Opinión

Nube Viajera: Los platos rotos

Las cosas se rompen, ni modo. Mal haríamos en andar por la vida con letreros de “frágil” pegados por el cuerpo...
viernes, 22 de enero de 2021 · 01:40

Así como un plato de barro y en mil pedazos. ¿Cuántas veces se han roto en la vida? Suelo intercambiar por temporadas platos con mi madre. Hace muchos años subía al coche los platos extendidos de talavera de Gorky González para llevarlos de la Juárez, donde vivía en la casa más linda y enamorada, a Coyoacán a la casa en la que crecí; y se me resbalaron de las manos. Diez platos de talavera, cada uno distinto, hechos pedacería. De esas roturas imposibles de componer. Uno lo intenta y cree que se puede, hasta que encuentras cachitos que faltan y que no encuentras y, ahí, debe considerarse roto.

A mí me gusta tomar café temprano, dos o tres porque se me enfría y hago uno nuevo. Las mañanas de reflexión me invitan a sentarme en una mecedora y pensar, escribir a veces y tomar café. Las tazas de mi elección no son muy comunes. No me gusta tomarlo en taza tradicional cuya boca se abre y con asa fina, esas para mí son para servir consomé. Tomé café un par de felices años en taza de vidrio y me hacía bien. Hoy busco tazas cuya base y boca tengan el mismo diámetro, de poca capacidad y que cuenten historias. 

Y curiosamente se rompen. El uso, el tiempo, la vida. Se rompió una taza que adoraba, de una cerámica gres pintada a mano de una colección peruana que haz de cuenta que crearon para mí -"agüita para el amor", el título de la colección-. Conseguí los pegamentos más sofisticados, el de la tlapalería que no falla, el importado infalible. La reconstruí, pero quedó un pequeño agujerito del que hacía caso omiso y la volvía imposible de usar. Era irremediable, estaba rota. 

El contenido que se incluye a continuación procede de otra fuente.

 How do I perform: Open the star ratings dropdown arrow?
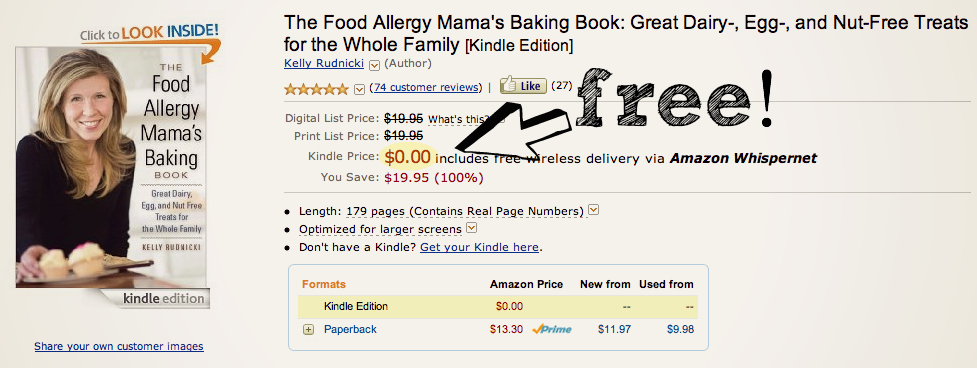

Me fascina lo que es y hay detrás del kintsugi, esta filosofía y técnica japonesa de componer objetos rotos uniéndolos con metales preciosos emulando una cicatriz que debe ser estética, vivir en paz con ella misma, ser visible y honrarse. El hecho de dibujar fracturas de un incidente doloroso, algo de polvo de oro y aceptarlo es, la mitad del camino a la curación. Hay que aprender de eso. Mi mamá me enseñó que casi todo objeto se puede restaurar. Casi. Afanosa como es, volvió a la vida una pieza de barro de Adolfo Riestra que se hizo añicos -mea culpa- en una borrachera. Lo intenté con una taza de china bone que me acompañó el invierno pasado en momentos clave y que se hizo pedacitos; fue irreparable, fracturas muy difíciles de resanar ni con el oro de mayor kilataje. Y cómo es la vida, otra taza como aquélla que adoraba de blanquísima porcelana regresó nueva a mis manos los primeros días de este año. Por algo ha de ser. 

Las cosas se rompen, ni modo. Mal haríamos en andar por la vida con letreros de “frágil” pegados por el cuerpo; para qué acumular platos centenarios -sí, de ese tipo de gente soy- en un mueble sin usar por temor a que se rompan.  Una raya más al tigre, asumirlo con templanza. Que levante la mano el que no ha estado roto.